(Collected data entries)
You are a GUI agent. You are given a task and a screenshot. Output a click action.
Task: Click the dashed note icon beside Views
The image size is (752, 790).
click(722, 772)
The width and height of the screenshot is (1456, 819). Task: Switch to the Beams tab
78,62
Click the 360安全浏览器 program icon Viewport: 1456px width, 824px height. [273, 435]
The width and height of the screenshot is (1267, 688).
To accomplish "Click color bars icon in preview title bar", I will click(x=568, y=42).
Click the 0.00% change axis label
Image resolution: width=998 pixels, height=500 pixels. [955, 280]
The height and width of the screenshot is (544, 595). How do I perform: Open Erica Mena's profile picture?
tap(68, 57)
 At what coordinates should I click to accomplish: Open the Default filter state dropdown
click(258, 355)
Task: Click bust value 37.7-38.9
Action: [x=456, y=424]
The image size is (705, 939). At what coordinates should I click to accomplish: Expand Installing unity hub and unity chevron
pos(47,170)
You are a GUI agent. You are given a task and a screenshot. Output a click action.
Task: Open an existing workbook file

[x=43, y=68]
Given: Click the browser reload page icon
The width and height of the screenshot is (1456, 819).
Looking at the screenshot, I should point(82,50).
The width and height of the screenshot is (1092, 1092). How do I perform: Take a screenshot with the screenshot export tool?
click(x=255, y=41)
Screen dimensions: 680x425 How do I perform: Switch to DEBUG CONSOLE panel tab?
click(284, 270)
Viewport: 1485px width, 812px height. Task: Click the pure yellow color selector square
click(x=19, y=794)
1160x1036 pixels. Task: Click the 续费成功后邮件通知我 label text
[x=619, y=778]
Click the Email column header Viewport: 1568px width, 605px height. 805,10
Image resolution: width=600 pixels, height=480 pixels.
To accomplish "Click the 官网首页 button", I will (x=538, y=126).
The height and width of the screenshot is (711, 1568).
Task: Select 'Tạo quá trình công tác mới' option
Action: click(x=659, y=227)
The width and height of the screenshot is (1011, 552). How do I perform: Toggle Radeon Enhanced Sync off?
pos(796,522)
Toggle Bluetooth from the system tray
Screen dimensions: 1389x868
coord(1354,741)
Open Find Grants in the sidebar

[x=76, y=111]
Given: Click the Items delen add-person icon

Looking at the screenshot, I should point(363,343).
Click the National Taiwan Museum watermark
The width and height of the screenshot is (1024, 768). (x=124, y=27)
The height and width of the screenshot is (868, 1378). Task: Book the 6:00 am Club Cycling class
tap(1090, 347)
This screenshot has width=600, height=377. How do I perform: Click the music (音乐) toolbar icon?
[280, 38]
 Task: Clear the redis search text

**Exercise:**
Retype every one of the rows above with no changes at all.

**Response:**
You are a GUI agent. You are given a task and a screenshot. Output a click action.
Task: Click the dashed note icon beside Views
The image size is (752, 790).
click(722, 772)
The width and height of the screenshot is (1456, 819). Task: Switch to the Beams tab
78,62
Click the 360安全浏览器 program icon Viewport: 1456px width, 824px height. [273, 435]
The width and height of the screenshot is (1267, 688).
To accomplish "Click color bars icon in preview title bar", I will click(x=568, y=42).
Click the 0.00% change axis label
Image resolution: width=998 pixels, height=500 pixels. [955, 280]
The height and width of the screenshot is (544, 595). How do I perform: Open Erica Mena's profile picture?
tap(68, 57)
 At what coordinates should I click to accomplish: Open the Default filter state dropdown
click(258, 355)
Task: Click bust value 37.7-38.9
Action: [x=456, y=424]
The image size is (705, 939). At what coordinates should I click to accomplish: Expand Installing unity hub and unity chevron
pos(47,170)
You are a GUI agent. You are given a task and a screenshot. Output a click action.
Task: Open an existing workbook file

[x=43, y=68]
Given: Click the browser reload page icon
The width and height of the screenshot is (1456, 819).
Looking at the screenshot, I should point(82,50).
The width and height of the screenshot is (1092, 1092). How do I perform: Take a screenshot with the screenshot export tool?
click(x=255, y=41)
Screen dimensions: 680x425 How do I perform: Switch to DEBUG CONSOLE panel tab?
click(284, 270)
Viewport: 1485px width, 812px height. Task: Click the pure yellow color selector square
click(x=19, y=794)
1160x1036 pixels. Task: Click the 续费成功后邮件通知我 label text
[x=619, y=778]
Click the Email column header Viewport: 1568px width, 605px height. 805,10
Image resolution: width=600 pixels, height=480 pixels.
To accomplish "Click the 官网首页 button", I will (x=538, y=126).
The height and width of the screenshot is (711, 1568).
Task: Select 'Tạo quá trình công tác mới' option
Action: click(x=659, y=227)
The width and height of the screenshot is (1011, 552). How do I perform: Toggle Radeon Enhanced Sync off?
pos(796,522)
Toggle Bluetooth from the system tray
Screen dimensions: 1389x868
coord(1354,741)
Open Find Grants in the sidebar

[x=76, y=111]
Given: Click the Items delen add-person icon

Looking at the screenshot, I should point(363,343).
Click the National Taiwan Museum watermark
The width and height of the screenshot is (1024, 768). (x=124, y=27)
The height and width of the screenshot is (868, 1378). Task: Book the 6:00 am Club Cycling class
tap(1090, 347)
This screenshot has width=600, height=377. How do I perform: Click the music (音乐) toolbar icon?
[280, 38]
 Task: Clear the redis search text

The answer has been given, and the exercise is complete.